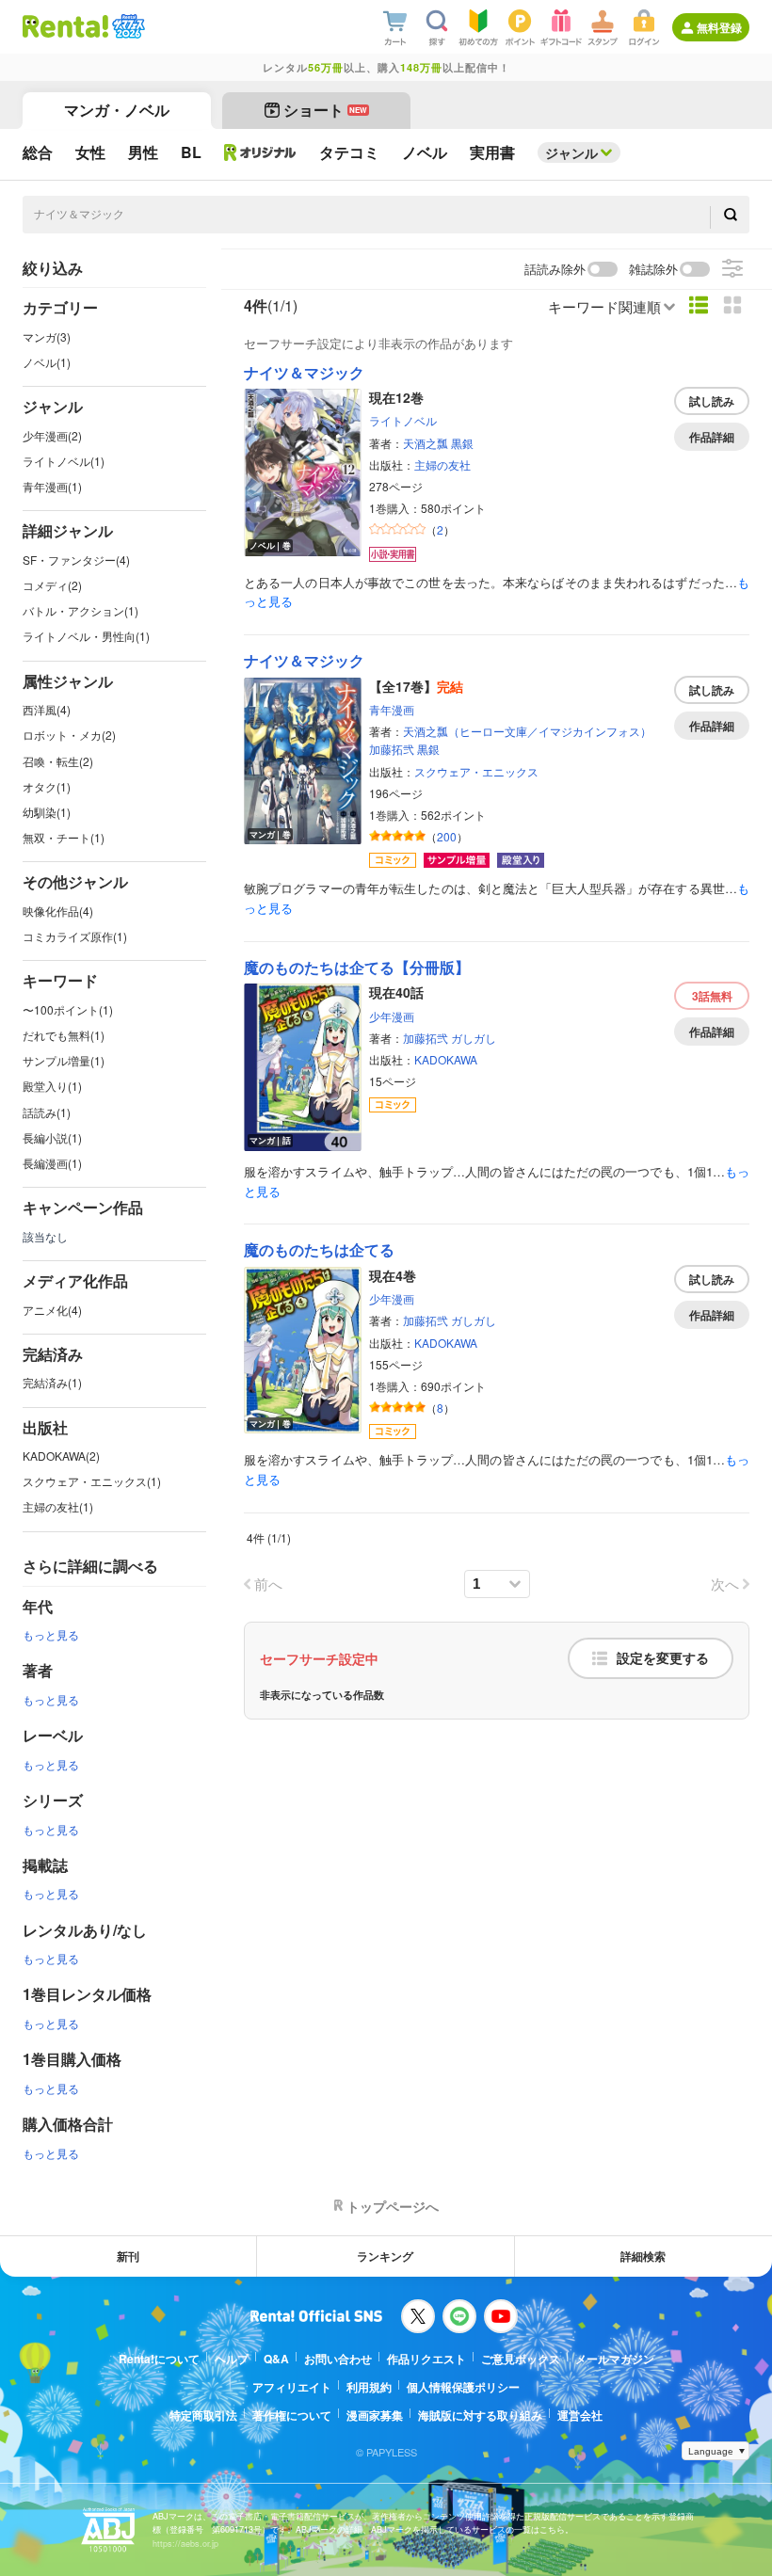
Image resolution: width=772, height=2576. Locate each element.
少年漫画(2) (52, 435)
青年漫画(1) (52, 486)
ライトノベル (403, 420)
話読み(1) (47, 1112)
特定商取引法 (203, 2415)
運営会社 (580, 2415)
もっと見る (51, 1634)
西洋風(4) (47, 709)
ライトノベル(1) (64, 461)
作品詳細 (711, 436)
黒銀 (462, 443)
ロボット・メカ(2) (69, 735)
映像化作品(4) (58, 911)
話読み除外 (555, 270)
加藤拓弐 (391, 749)
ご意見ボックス (520, 2358)
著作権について (291, 2415)
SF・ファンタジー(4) (76, 560)
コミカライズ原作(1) (75, 936)
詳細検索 (643, 2256)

####

* _Directions for this task_
From the line containing "話読み(1) (47, 1112)" to the final line of the data, repeat each line exactly. Include both ends.

* _Written solution_
話読み(1) (47, 1112)
特定商取引法 (203, 2415)
運営会社 (580, 2415)
もっと見る (51, 1634)
西洋風(4) (47, 709)
ライトノベル(1) (64, 461)
作品詳細 (711, 436)
黒銀 (462, 443)
ロボット・メカ(2) (69, 735)
映像化作品(4) (58, 911)
話読み除外 (555, 270)
加藤拓弐 (391, 749)
ご意見ボックス (520, 2358)
著作権について (291, 2415)
SF・ファンタジー(4) (76, 560)
コミカライズ原作(1) (75, 936)
詳細検索 (643, 2256)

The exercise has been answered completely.